(Collected data)

----

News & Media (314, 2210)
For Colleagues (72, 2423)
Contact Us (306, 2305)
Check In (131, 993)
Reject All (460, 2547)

----

## Task instructions
Your answer must be the full set of entries, copied exactly.

## Completed task
News & Media (314, 2210)
For Colleagues (72, 2423)
Contact Us (306, 2305)
Check In (131, 993)
Reject All (460, 2547)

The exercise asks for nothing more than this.